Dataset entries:
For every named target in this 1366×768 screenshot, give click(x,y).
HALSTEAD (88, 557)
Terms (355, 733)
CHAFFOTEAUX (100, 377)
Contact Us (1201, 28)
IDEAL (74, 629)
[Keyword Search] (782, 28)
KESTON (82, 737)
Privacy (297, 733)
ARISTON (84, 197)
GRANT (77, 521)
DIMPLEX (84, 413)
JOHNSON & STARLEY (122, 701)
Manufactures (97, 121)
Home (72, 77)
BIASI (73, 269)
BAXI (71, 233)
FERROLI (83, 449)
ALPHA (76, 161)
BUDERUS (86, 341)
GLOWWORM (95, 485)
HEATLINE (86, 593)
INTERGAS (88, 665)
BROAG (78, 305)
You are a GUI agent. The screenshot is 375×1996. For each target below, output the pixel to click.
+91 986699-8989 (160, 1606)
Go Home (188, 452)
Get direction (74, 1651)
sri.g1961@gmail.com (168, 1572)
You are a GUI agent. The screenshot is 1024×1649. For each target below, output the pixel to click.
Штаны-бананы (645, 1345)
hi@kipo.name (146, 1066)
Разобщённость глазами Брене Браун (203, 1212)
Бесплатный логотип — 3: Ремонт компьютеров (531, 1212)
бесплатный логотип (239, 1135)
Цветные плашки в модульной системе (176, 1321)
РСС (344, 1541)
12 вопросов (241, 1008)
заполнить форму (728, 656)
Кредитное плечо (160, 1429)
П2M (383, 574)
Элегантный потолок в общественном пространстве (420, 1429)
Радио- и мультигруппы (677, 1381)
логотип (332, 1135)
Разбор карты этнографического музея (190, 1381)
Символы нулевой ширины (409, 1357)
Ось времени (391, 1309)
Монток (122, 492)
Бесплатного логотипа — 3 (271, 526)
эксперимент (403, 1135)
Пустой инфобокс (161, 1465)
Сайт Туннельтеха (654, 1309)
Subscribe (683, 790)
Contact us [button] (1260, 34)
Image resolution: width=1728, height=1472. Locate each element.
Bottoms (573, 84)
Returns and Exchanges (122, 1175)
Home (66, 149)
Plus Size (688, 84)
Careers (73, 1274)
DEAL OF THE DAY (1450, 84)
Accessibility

— Problem to work on —
Exactly as written, transcribe each line of the data.

— Solution —
For every named target in this 1366×768 screenshot, give click(x,y).
HALSTEAD (88, 557)
Terms (355, 733)
CHAFFOTEAUX (100, 377)
Contact Us (1201, 28)
IDEAL (74, 629)
[Keyword Search] (782, 28)
KESTON (82, 737)
Privacy (297, 733)
ARISTON (84, 197)
GRANT (77, 521)
DIMPLEX (84, 413)
JOHNSON & STARLEY (122, 701)
Manufactures (97, 121)
Home (72, 77)
BIASI (73, 269)
BAXI (71, 233)
FERROLI (83, 449)
ALPHA (76, 161)
BUDERUS (86, 341)
GLOWWORM (95, 485)
HEATLINE (86, 593)
INTERGAS (88, 665)
BROAG (78, 305)
You are a GUI agent. The screenshot is 375×1996. For each target below, output the pixel to click.
+91 986699-8989 (160, 1606)
Go Home (188, 452)
Get direction (74, 1651)
sri.g1961@gmail.com (168, 1572)
You are a GUI agent. The screenshot is 1024×1649. For each target below, output the pixel to click.
Штаны-бананы (645, 1345)
hi@kipo.name (146, 1066)
Разобщённость глазами Брене Браун (203, 1212)
Бесплатный логотип — 3: Ремонт компьютеров (531, 1212)
бесплатный логотип (239, 1135)
Цветные плашки в модульной системе (176, 1321)
РСС (344, 1541)
12 вопросов (241, 1008)
заполнить форму (728, 656)
Кредитное плечо (160, 1429)
П2M (383, 574)
Элегантный потолок в общественном пространстве (420, 1429)
Радио- и мультигруппы (677, 1381)
логотип (332, 1135)
Разбор карты этнографического музея (190, 1381)
Символы нулевой ширины (409, 1357)
Ось времени (391, 1309)
Монток (122, 492)
Бесплатного логотипа — 3 (271, 526)
эксперимент (403, 1135)
Пустой инфобокс (161, 1465)
Сайт Туннельтеха (654, 1309)
Subscribe (683, 790)
Contact us [button] (1260, 34)
Image resolution: width=1728, height=1472. Locate each element.
Bottoms (573, 84)
Returns and Exchanges (122, 1175)
Home (66, 149)
Plus Size (688, 84)
Careers (73, 1274)
DEAL OF THE DAY (1450, 84)
Accessibility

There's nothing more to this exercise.